Machine learning is a interdisciplinary field, which relates to computer science, statistics, mathematics and so on.

Data. Every insatcne is called sample. The set of training and testing data is called training set and testing set, respectively. Since for some algorithms, parameters are required to be tuned, we need to split a subset from the training set, which is called evaluation set and used for determining how good or bad the parameters are.
Model. It can be viewed as a function $f$. Given an input $x$, one can get an output $y$. The model may rely on some changeable parameters $\theta$. The process of learning is to update $\theta$.
Performance measurement. It is used to evalute the performance of the model. We can use utility function, fitness function to evaluate how good a model is. And we can also use the cost function to evaluate how bad a model is.

There are many categories for machine learning algorithms. Generally, we can classify them from the following perspectives.

In supervised learning, each training sample $x\in \mathscr{X}$ has a label $y\in\mathscr{Y}$.

Classification. The label set $\mathscr{Y}$ consists of finite elements, such as $\{0,1\}$, $\{\text{Yes}, \text{No}\}$ and so on. The classification task is to determine which class is for a given sample.

Regression. The label set $\mathscr{Y}$ consists of an interval or even more complex elements, such as $[0,1]$. The regression task is to find a suitable map from $\mathscr{X}$ to $\mathscr{Y}$.

Ranking. The samples are splitted into different group, and the label set can either be discrete or continuous. This is a special task and commonly used in recommended systems. It aims to give ranks of samples in a group.

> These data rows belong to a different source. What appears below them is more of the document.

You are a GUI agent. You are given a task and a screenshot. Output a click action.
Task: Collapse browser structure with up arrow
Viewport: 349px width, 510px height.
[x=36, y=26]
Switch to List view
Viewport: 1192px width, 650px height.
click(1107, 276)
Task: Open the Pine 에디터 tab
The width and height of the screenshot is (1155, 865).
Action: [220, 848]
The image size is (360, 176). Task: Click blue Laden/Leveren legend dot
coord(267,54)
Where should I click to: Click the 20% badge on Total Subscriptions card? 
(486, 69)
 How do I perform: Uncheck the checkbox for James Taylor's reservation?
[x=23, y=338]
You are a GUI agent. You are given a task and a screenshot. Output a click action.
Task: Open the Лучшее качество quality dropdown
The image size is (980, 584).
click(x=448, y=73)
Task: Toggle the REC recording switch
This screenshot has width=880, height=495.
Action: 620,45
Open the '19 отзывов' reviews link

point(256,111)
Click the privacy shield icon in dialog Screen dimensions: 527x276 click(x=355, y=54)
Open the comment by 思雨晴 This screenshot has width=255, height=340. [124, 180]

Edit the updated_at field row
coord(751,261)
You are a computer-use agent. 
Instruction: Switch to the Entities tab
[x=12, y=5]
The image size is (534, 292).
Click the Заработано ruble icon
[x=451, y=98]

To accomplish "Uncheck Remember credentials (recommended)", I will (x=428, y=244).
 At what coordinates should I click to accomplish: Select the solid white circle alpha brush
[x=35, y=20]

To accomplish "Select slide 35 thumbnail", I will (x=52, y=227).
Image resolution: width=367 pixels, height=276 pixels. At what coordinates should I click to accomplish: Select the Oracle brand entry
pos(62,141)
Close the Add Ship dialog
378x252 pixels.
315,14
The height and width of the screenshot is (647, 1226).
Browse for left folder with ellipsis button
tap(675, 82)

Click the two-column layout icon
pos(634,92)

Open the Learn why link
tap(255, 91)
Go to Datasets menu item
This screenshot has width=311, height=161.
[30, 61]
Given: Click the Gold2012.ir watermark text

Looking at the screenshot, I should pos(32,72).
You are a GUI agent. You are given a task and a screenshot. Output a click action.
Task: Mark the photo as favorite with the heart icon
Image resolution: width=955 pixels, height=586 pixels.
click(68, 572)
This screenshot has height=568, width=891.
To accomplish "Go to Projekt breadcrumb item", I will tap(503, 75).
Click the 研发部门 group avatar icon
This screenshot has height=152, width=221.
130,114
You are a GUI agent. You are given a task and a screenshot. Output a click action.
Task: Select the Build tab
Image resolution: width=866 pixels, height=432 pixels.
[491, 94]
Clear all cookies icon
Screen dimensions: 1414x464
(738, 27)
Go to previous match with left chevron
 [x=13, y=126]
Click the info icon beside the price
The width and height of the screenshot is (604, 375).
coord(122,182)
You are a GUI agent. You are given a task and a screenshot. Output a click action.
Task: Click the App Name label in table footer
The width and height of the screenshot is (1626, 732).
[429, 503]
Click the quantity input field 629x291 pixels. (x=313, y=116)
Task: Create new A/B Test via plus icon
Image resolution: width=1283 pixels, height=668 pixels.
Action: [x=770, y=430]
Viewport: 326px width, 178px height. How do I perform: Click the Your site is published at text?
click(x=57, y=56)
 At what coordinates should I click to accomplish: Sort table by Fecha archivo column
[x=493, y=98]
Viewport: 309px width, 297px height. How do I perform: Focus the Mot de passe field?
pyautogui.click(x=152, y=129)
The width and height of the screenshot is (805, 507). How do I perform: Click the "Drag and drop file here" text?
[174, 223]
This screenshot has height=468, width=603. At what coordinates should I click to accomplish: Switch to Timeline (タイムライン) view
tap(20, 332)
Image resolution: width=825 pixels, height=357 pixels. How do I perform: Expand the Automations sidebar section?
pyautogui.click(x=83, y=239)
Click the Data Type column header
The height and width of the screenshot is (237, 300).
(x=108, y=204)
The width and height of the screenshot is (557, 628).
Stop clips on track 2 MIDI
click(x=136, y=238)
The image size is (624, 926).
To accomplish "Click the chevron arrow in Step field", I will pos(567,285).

Some common supervised learning algorithms are given below:

Clustering
- K-Means
- DBSCAN
- Hierarchical Cluster Analysis (HCA)
Anomaly detection and novelty detection
- One-class SVM
- Isolation Forest
Visualization and dimensionality reduction
- Principal Component Analysis (PCA)
- Kernel PCA
- Locally-Linear Embedding (LLE)
- t-distributed Stochastic Neighbor Embedding (t-SNE)
Association rule learning
- Apriori
- Eclat